Seeing my difficulty, the teacher suggested pointing to the spot as well as looking at it on the assumption that where you are pointing, there you will go. And it worked. I mostly got to where I wanted to go. Still dizzy, but I got there.
It seemed to me such a profound bit of advice, “Point where you want to go.” If you’re not pointed toward where you want to go, it’s hard to get there because we tend to go where we are looking. If we’re looking behind us or are distracted by side roads, it’s hard to keep focused on the goal. (It seems to me this is both metaphoric and physical, pertaining to actual physical movements and also pertaining to one’s journey through life.) Even something simple like gesticulating as we’re walking tends to keep us from walking in a straight line because we’re pointing everywhere but where we want to go.

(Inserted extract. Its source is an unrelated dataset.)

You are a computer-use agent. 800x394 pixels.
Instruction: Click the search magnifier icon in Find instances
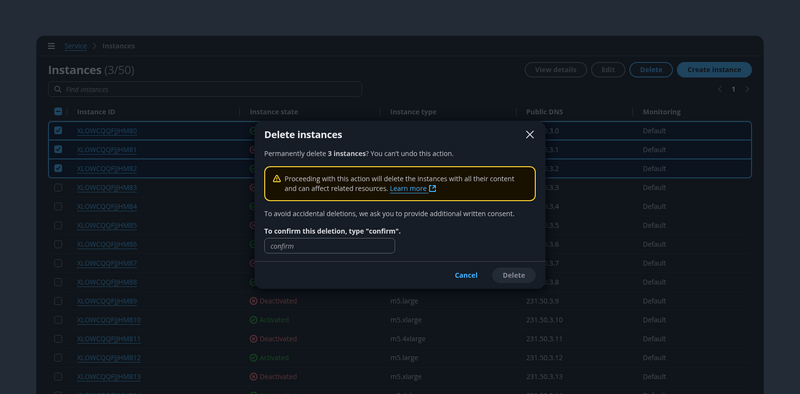[x=58, y=89]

One obvious image comes to mind as an example of pointing where you want to go. I’ve seen baseball players sometimes point their bat, in a grandstanding pose, toward the outfield where they aim to hit a home run. (Well, seen it in movies; I don’t know if they actually do it.)
Writers do the same thing, pointing where they want to go. In writing, such pointing is called foreshadowing. We writers need to know where we are going so we don’t get off track. and we need to know where we are going so we know to stop when we get there. We also need to give readers hints of where the story is pointing so they can find their way to the end, but we need to make sure readers don’t know where they are going until they get there, otherwise the suspense is lost. Hence, in writing, dizzying chaine turns keep the reader focused on the constantly changing twists and turns of the plot and not the end.
I feel so very cultured using a ballet term, but ironically, my very use of term is an example of the importance of sometimes not pointing where you want to go. I would never have made a point of taking ballet classes. It would never even have occurred to me, but when the option was offered, I grabbed hold of it. And now I am focused on the classes. (And yet I was looking for something to focus on, so maybe that counts.)
Twists and turns.
It’s what life, dance, and writing is all about.
Pat Bertram is the author of the suspense novels Light Bringer, More Deaths Than One, A Spark of Heavenly Fire, and Daughter Am I. Bertram is also the author of Grief: The Great Yearning, “an exquisite book, wrenching to read, and at the same time full of profound truths.” Connect with Pat on Google+. Like Pat on Facebook.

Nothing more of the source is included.